* REQUIREMENTS *
1) In the post on inciting incidents and catalysts, what is Han Solo's catalyst?
2) Continue the post on inciting incidents and catalysts from its last sentence.

* SOURCE TEXT *
════

Mari Adkins very helpfully linked to the following blog post in another discussion:


I found the post to be highly clarifying, and was disappointed that it didn't provoke more discussion within the original thread, so I thought I'd see if I could get a separate discussion going.

The gist of it is that every story needs some inciting incident that gets the ball rolling. But because a rolling ball can stop or change direction, the story also needs a catalyst to propel the action forward so that the premise can be realized. After the catalyst hits, the characters will debate how to proceed, and may even debate whether to proceed, but regardless of their choices, the premise is underway and unavoidable.

I'm a Star Wars geek, so here's how it works in the original 1977 film. The inciting incident is the opening attack on Princess Leia's blockade runner, which results in R2D2 being in possession of the stolen plans to the Death Star. The story is moving now, but it could go anywhere: Darth Vader could recapture the droids and crush the rebellion, or the Jawas could dismantle R2 for scrap, etc. To turn the movie into its premise -- the Hero's Journey of young Luke Skywalker -- requires a catalyst. That catalyst is the scene where Luke sees Princess Leia's holographic projection: "Help me, Obi-wan Kenobi. You are my only hope." From that moment, there is no way to stop the premise from unfolding.

Interestingly, in addition to the inciting incident and catalyst of the overall story, every principal character can have his or her own inciting incident, catalyst, and debate. For Luke, the projection of Leia's hologram is the inciting incident. His catalyst comes when he finds his aunt and uncle executed by the Empire's Stormtroopers. For Han Solo, the inciting incident is getting hired to take Luke and Ben Kenobi to Alderaan, and the catalyst is rescuing the princess from the Death Star. For Leia, the inciting incident took place before the movie began -- the original theft of the Death Star plans. Her catalyst is her capture by Darth Vader, which makes traps her on the Death Star until Luke and Han arrive.

════

* EXTRACTED ENTRIES *
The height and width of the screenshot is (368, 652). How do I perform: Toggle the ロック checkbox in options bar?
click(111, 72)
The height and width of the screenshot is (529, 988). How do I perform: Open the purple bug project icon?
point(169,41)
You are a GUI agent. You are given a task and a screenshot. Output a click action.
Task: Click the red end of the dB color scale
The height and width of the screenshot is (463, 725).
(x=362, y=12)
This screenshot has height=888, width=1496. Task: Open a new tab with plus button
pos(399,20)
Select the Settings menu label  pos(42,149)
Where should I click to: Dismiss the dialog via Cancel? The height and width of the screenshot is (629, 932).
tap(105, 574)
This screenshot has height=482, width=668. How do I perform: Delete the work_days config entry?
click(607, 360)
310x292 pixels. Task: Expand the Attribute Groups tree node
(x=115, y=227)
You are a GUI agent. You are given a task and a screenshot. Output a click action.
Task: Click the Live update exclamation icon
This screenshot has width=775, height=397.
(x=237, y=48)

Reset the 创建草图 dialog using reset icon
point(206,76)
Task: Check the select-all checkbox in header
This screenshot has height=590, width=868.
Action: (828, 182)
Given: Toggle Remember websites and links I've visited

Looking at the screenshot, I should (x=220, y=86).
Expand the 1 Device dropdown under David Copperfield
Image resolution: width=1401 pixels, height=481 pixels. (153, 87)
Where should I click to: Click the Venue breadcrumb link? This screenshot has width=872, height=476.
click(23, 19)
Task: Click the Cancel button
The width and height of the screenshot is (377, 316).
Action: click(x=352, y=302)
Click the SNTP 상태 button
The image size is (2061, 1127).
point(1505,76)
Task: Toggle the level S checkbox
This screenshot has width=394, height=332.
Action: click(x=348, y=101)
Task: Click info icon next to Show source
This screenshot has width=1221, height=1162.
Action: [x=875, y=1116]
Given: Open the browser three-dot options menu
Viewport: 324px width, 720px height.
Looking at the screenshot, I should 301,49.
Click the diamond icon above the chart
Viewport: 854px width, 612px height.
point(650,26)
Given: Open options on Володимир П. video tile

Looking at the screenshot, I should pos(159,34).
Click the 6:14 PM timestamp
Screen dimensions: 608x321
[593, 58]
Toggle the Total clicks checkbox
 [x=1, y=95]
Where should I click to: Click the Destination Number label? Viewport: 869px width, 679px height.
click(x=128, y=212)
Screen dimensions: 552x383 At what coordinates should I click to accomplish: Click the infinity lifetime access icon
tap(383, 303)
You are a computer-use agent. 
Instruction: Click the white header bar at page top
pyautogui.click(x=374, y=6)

════

* OUTPUTS IN ORDER *
1) Rescuing the princess from the Death Star.

2)
In my current work in progress, I'm a little concerned about whether the opening act is too diffuse. The inciting incident is very clear, but there are a lot of viewpoint characters, and I'm having trouble pinning down a single catalyst retroactively. In retrospect, if I'd had my catalyst in mind and been writing toward it the whole time, act one might have flowed more smoothly and felt more purposeful.

At any rate, many thanks and a big tip of the crowquill to Mari for the link!

Nevena Georgieva
Posted: Friday, March 22, 2013 1:43 PM
Joined: 2/9/2012
Posts: 438

Herb, I think your explanation of the blog post is both so thorough and thoughtful that the folks around here (myself included) are scratching their heads and wondering what else to add. 

You get extra points for the Star Wars example.
Herb Mallette
Posted: Friday, March 22, 2013 8:28 PM
Joined: 6/28/2011
Posts: 188

Thanks, Nevena. Or maybe my title was just to straightforward. Maybe if I'd called it, "These aren't the inciting incidents you're looking for." Or "I have a bad feeling about this inciting incident..."
Posted: Sunday, March 24, 2013 11:01 PM
you're welcome. i marked this to come back to later, though - i'm so tired, i'm droopy!!

Posted: Monday, March 25, 2013 11:35 AM
i want to leave this here, then i'm going to go back up to the top and read.


Nevena Georgieva
Posted: Monday, March 25, 2013 11:40 AM
Joined: 2/9/2012
Posts: 438

LOL! Love it.
Posted: Monday, March 25, 2013 12:41 PM
Here's how I pieced this all together in my notes when I first found the information:

Premise, Inciting Incident, Catalyst, Debate

1. Introduce characters and situation.
2. First inciting incident and/or complications
3. Stick characters up at the very top of a tree.*
4. Throw rocks at them.
5. Get them the hell down.

*for those who don’t know, one of the clichés of talking about writing is to say the essence of drama is sticking your characters up a tree and throwing rocks at them. yes, to be a writer you have to be a complete bastard.


Your Premise
Your Inciting Incident
Your Catalyst
The Debate

Inciting incident, catalyst, premise work together to hook the audience into the main draw of a story

Act I of your beat sheet looks something like this:

Set-Up (everything from the opening to the catalyst, which includes the inciting incident)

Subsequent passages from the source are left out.